Transcript
Maria:
Hello. My name’s María Fernández-Toro. I work at The Open University and I’m here with three colleagues from the Magicc Project, which is a multilingual project that brings together colleagues from universities all across Europe, and the purpose of this project is to develop a clear description of what it entails to be multilingual and multicultural in higher education. So I’m here with Teija from Finland. Hello Teija.
Teija:
Hello.
Maria:
Nadia from Switzerland.
Nadia:
Hello.
Maria:
And Jim from the UK.
Jim:
Hello.
Maria:
And we are going to be discussing um our experience as part of the Magicc project team. The peculiarity of this project team is that we all speak in English, but there are very few actual native speakers of English in the group. So I wanted to ask you, the first question I wanted to ask you was um, what do you think are the advantages and the disadvantages of speaking English in the project?
Nadia:
Well I think the biggest advantage of speaking English is that everybody understands. We are approximately, except those who are natives, we are at the same level I think mostly and it’s also the language of the theories and of the or … linguistics and … [inaudible] that we are using.
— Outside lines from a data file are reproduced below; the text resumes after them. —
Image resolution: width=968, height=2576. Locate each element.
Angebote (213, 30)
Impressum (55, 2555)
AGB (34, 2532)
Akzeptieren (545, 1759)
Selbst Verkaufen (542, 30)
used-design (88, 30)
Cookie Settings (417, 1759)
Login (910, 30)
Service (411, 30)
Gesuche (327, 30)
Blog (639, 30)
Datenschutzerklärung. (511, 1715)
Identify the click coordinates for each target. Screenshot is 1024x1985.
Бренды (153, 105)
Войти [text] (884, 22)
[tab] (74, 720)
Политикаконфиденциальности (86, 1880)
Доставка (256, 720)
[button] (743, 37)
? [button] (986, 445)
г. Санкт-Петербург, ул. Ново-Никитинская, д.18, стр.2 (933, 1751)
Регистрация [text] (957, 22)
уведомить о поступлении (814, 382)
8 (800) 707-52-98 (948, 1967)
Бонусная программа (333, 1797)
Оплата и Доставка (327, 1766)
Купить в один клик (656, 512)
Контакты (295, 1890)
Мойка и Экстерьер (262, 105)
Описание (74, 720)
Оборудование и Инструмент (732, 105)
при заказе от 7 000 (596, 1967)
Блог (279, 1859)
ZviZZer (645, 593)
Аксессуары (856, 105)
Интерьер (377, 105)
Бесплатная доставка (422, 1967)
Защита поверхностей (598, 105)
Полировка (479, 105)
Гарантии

So that’s the biggest advantage of using English. But the disadvantage of using English is sometimes it’s tiring. So, it would be so much easier to speak some other languages than English and listening all the time because it’s not the easiest language for instance for me, so for me it’s a little bit tiring.
Maria:
Would you agree with this view of the advantages and disadvantages?
Jim:
Well, um, I have the big advantage that everybody is speaking the language which I speak as a first language. So in terms of feeling tired or not, actually it’s quite interesting to be honest there is something tiring for me or it is sometimes difficult for me to stay focused on some of the … on some of the interactions. We’re dealing with quite complex topics. Added to that is the fact that people are speaking English as an additional or second language and are not always completely um accurate, from my point of view, in the way that they’re expressing themselves. So I am having to make those kinds of adjustments in my listening and I must confess sometimes I drift off.
Nadia:
Yeah, well I would agree that it must be frustrating to listen to people who are always making imprecise er discourse and as a non-native and quite tired person [laughs] I must say that I’m very much frustrated because I cannot be precise in my … in my interventions. I cannot rely on jokes. I cannot rely on quotations that the other people or references that the other people would understand without me explaining what I mean, which would be different in my own language of course. And um the frustration is it can be on both sides. But on the good side it’s clear that if we hadn’t a lingua franca, whatever it be, we couldn’t work together. There wouldn’t be any possibility of switching languages, from languages all the time. So we need to have some kind of common understanding. It would be, but it’s quite frustrating in the long term because you never develop the kind of vocabulary you need in, I mean, you have to learn it. You don’t have the nuance. You don’t have all the special er inflection that you would like to put into your interventions or, this is difficult to … it’s difficult to speak and it’s difficult to listen.
Maria:
What does it feel in terms of your identity? Do you think it does something to your identity when you are in a group like this?
Teija:
I think it does because er I do agree with Nadia because if I were speaking Finnish or even French, I would make jokes and I would have the different kind of vocabulary and different kinds of sentences. And now I’m losing a great part of my identity with English because it’s not a very good language that I speak, though I don’t speak it very well.
Maria:
Does it work both ways?
Jim:
Yes. It’s interesting. I mean, the first thing I want to say is that I’m actually overawed by the language ability of the people in the group, that I feel very inadequate in comparison. What I mean by that is that I’m … most of the time I’m aware that people are speaking English as an additional language and how well they are doing it, you are doing it. So that’s an important thing. It kind of reminds me, when I lived in the Netherlands, where people speak English very well as well, I’d go on and I’d forget that I was in a foreign country, and suddenly they would behave in a Dutch way and I’d sort of think ‘why don’t you behave properly?’ Because I’d forgotten [laughter] that they actually weren’t English people and they were speaking in, they weren’t speaking their own language. So I think there’s a bit of that as well in the group that I can forget that people are speaking English as another language. But a large part of the time I’m very overawed really at the ability which people are showing. And I feel somewhat diminished as well, so my identity feels reduced as well in some way.
Nadia:
I’d like to add that one thing which is really difficult on the long term is that it takes so much time to say the same thing. I mean if I had to explain, well I am working in software design, so we had a software design group today and I had to explain slowly each step because it’s not natural for me to do it in English. I do it in French usually. So it does take so much more time. It’s really difficult for the other people because they could go quickly in the same work. So, and if you add all this time lapse that er everybody is taking to explain things then it doubles the time you need to do the same task which is, well it’s better than not doing the task at all, but sometimes you just say, if we could just spend one sentence and one minute to explain what we need and that’s it because it would take no more than one minute if I had to tell it in French.